#### [WHAT YOU WILL DO]
Restate word for word the lines that begin with the line containing "You are a computer-use" and end with the line containing "Instruction: Click the".

#### [ENTRIES PROVIDED]
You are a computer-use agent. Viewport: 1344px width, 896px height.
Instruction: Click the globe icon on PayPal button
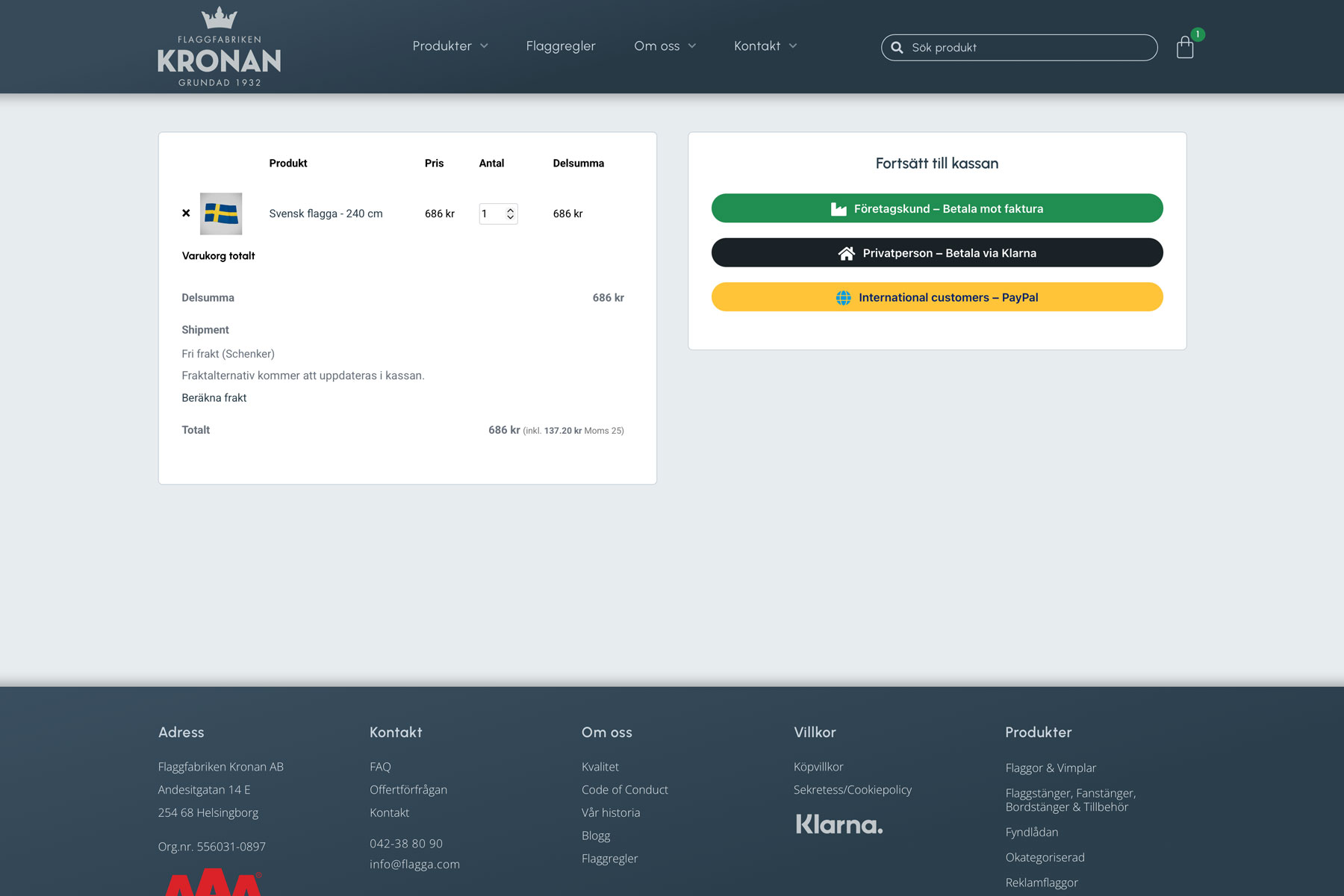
==
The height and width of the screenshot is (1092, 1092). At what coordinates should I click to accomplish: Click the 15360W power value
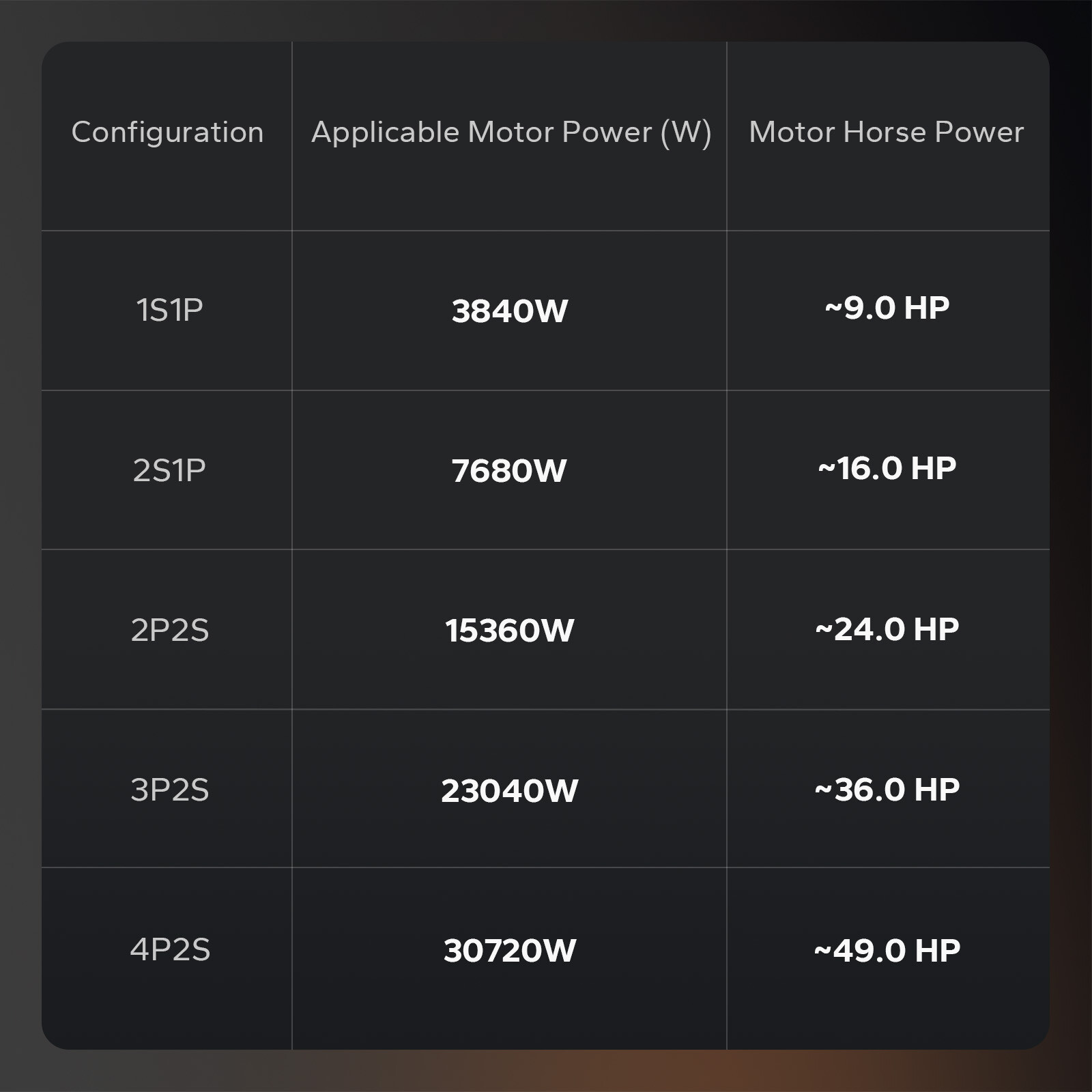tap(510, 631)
--
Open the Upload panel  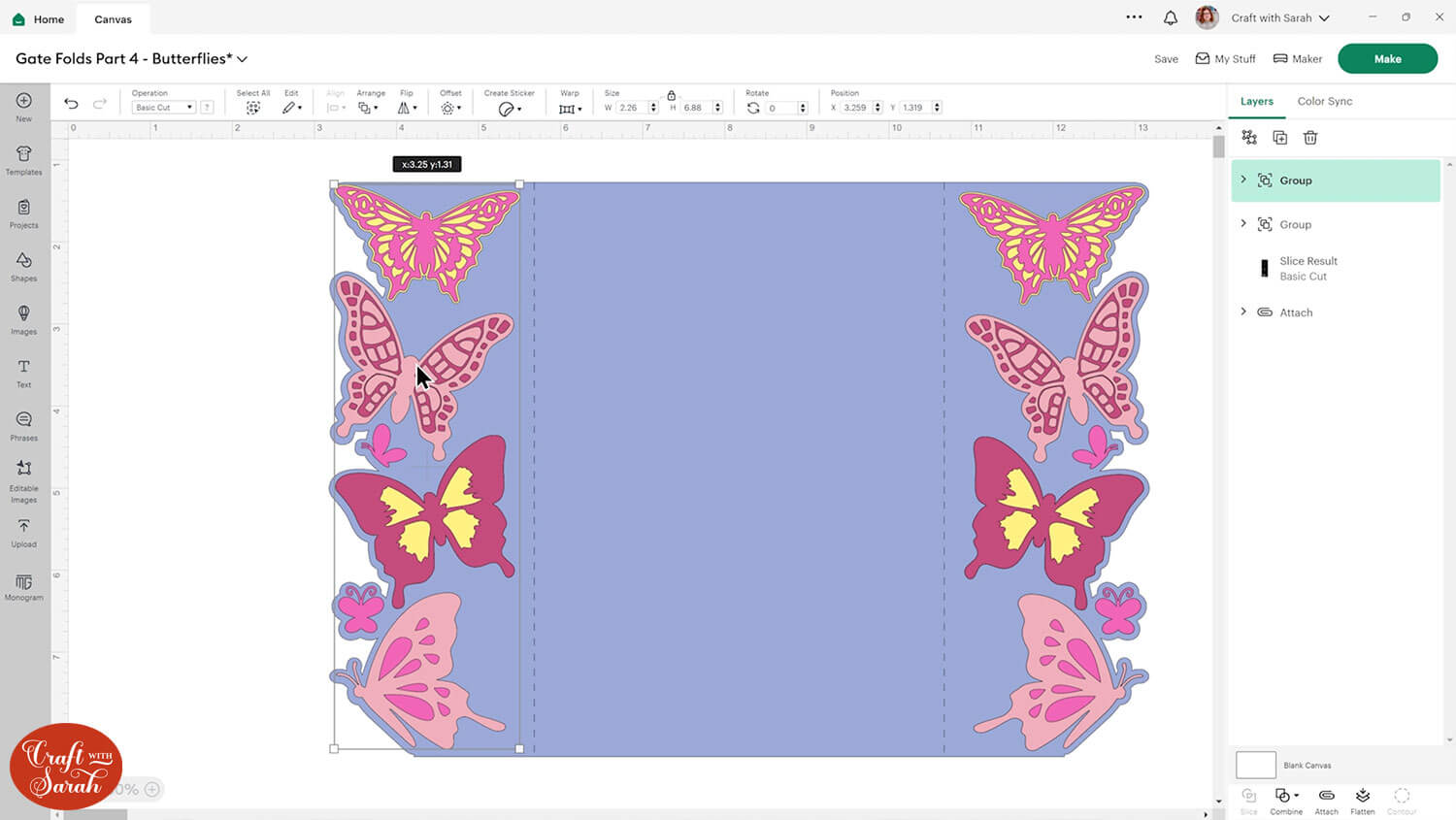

#### [EXPECTED ANSWER]
You are a computer-use agent. Viewport: 1344px width, 896px height.
Instruction: Click the globe icon on PayPal button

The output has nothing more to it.